Geçtiğimiz yıl Kasım ayında Başbakan Hichem Mechichi tarafından Tunus ekonomisini canlandırma ve çok sayıda yeni iş kolu yaratma noktasında pek çok taahhüt gelmişti. Ancak gelinen noktada özellikle ülkenin güney kısımlarında durum oldukça vahim görünüyor. 12 Şubat’ta ülkenin güneyinde Tatavin’de başlayan gösteriler oldukça şiddetli boyutlara ulaşmıştı.
Tatavin, güney bölgesindeki pek çok şehir gibi yüzde 30 üzerinde işsizlik ve yüzde 20’lere dayanmış yoksulluk oranı ile boğuşmakta.

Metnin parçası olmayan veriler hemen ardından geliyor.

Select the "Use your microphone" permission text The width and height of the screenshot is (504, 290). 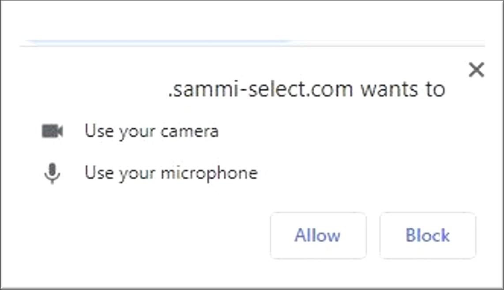point(171,173)
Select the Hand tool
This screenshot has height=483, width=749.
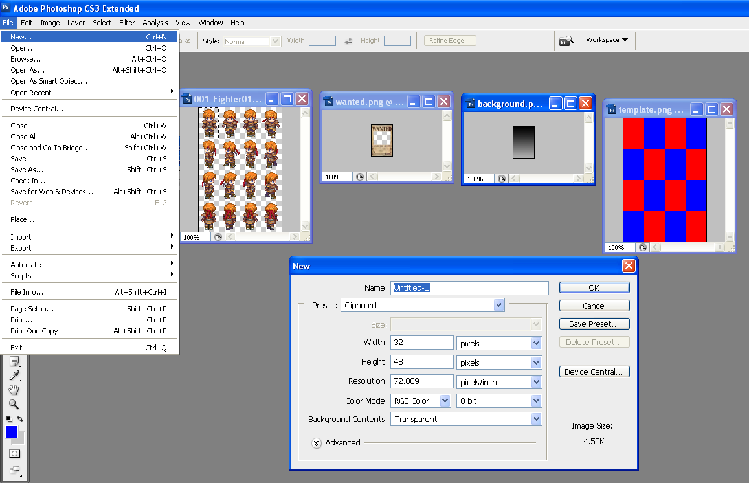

Aynı zamanda, COVID-19 sürecinde halkın bir kesimi de aşı diplomasisinde Kays Said yönetimini başarısız buluyor ve alınan tedbirlere riayet etmiyor. Dolayısıyla çeşitli gerekçelerden ötürü COVID-19 ile başlayan protestolar ocak ve şubat ayında ekonomiden kaynaklı kitle gösterilerine dönüşmüş durumda.
Raşid Gannuşi’nin ‘Tam Parlamenter Sistem’ önerisi nedir? Tunus’ta uygulanması mümkün mü? Cumhurbaşkanının ikinci plana itildiği bu sisteme ülkede nasıl bakılıyor?
Gannuşi tarafından önerilen tam parlamenter sistem, Cumhurbaşkanı Kays Said’in yetkilerini sembolik bir düzeye indirgemek üzerine kurulu. Çünkü özellikle son dönemlerde “güçler ayrılığı” konusu Tunus içinde oldukça tartışmalı bir hal aldı. Cumhurbaşkanı Kays Said’in Bakan atamaları ve parlamentoya karşı takındığı tutum, ciddi eleştirileri beraberinde getirdi.
Ancak Cumhurbaşkanı, halk nezdinde bir karşılığı olduğunu düşünmekle beraber gücü tamamen elinde bulundurmak istiyor. Dolayısıyla, gelinen noktada bir belirsizlik söz konusu ancak tam parlamenter sistemin uygulanması, mevcut Tunus siyasi ortamını yeniden canlandırma ve hoşnutsuzluğu giderme adına katkı sağlayabilir.